## [Article]
============================================================

GAME OF THE MONTH - COUNT TO 33
There are so many games to choose from. But which ones are really worth the effort? Of course, being the Happy Scrum Master, I have quite a few favourites which I'm more than happy to share with you. After hacking our way through last month’s game, we are continuing our descent into silly laughter and madness, in order to lift our team’s spirit.
This month’s game is: COUNT TO 33
What is it?
It’s a drinking game! Or, it started out as a drinking game anyway. And now that I’m being honest, I have to admit that quite a lot of Serious Play games started out that way. Which isn’t necessarily a bad thing, now is it? Aside from the hangovers the day after and the ‘alcohol and health’ issues that I definitely do take very seriously, believe-you-me, drinking games can be incredibly fun and do bring people together even if they have trouble remembering the day after.
But…..I really believe that this game is even more fun if you play it while remaining sober. Because it’s trickier than it seems and it’s absolutely hilarious. You’ll want to be able to remember playing this game.
So what is it? It’s a counting game designed to trip people up and have them fail. Why? Because failure isn’t necessarily a bad thing. Incorporating failure into your team is important. Let’s face it: everybody fails every now and then, so the best thing you can do is make a celebration out of it. Make failure FUN and give people the confidence to fail instead of making team members who failed believe they’re doomed and it’s the end of the world. This game is a good way to create that positive atmosphere and celebrate failure together.
How does it work?
Before I explain the rules of the game, I would like to give a big shout-out to Pierre Neis, that weird but o so funny and incredible man who taught me so much, including this game. Thanks, Pierre!
And now: on with the game!
The basic rules are really simple: Start by forming a circle facing each other. In these corona times you can also do this online without the circle part, of course. The idea is to count from 1 up to 33, with each next person saying the following number out loud. But, you didn’t think it was going to be that easy, now did you? You’re not allowed to name the numbers with a 3 in them or those that can be divided by 3. When it’s your turn and one of those numbers comes up, you have to clap your hands instead.

============================================================

## [Provided material]
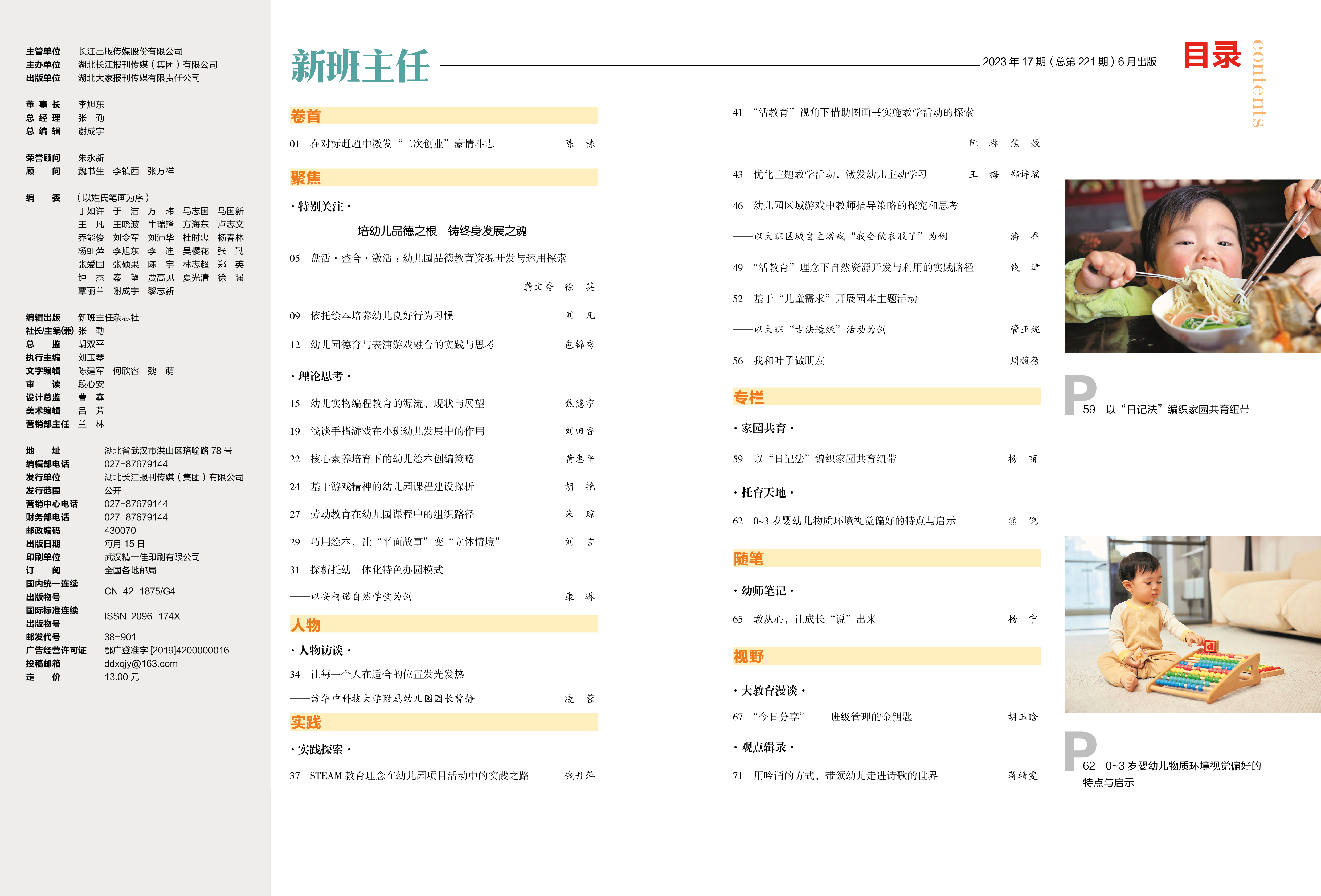
Task: Select the 卷首 section header
Action: pyautogui.click(x=306, y=116)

============================================================

## [The tasks]
1) Answer these from the Count to 33 article:
(a) Who taught the writer this game?
(b) What does a player do instead of saying a number that has a 3 in it or can be divided by 3?
(c) What kind of game did Count to 33 start out as?
2) Copy word for word the part of the Count to 33 article that opens with the words containing "So what is it?" and closes with "with the game!".
3) List, in order, every sentence in the Count to 33 article that ends with a question mark.
The data above come from a different source than the Count to 33 article.

## [Answers per task]
1)
(a) Pierre Neis
(b) Clap their hands
(c) A drinking game

2)
So what is it? It’s a counting game designed to trip people up and have them fail. Why? Because failure isn’t necessarily a bad thing. Incorporating failure into your team is important. Let’s face it: everybody fails every now and then, so the best thing you can do is make a celebration out of it. Make failure FUN and give people the confidence to fail instead of making team members who failed believe they’re doomed and it’s the end of the world. This game is a good way to create that positive atmosphere and celebrate failure together.
How does it work?
Before I explain the rules of the game, I would like to give a big shout-out to Pierre Neis, that weird but o so funny and incredible man who taught me so much, including this game. Thanks, Pierre!
And now: on with the game!

3)
But which ones are really worth the effort?
What is it?
Which isn’t necessarily a bad thing, now is it?
So what is it?
Why?
How does it work?
But, you didn’t think it was going to be that easy, now did you?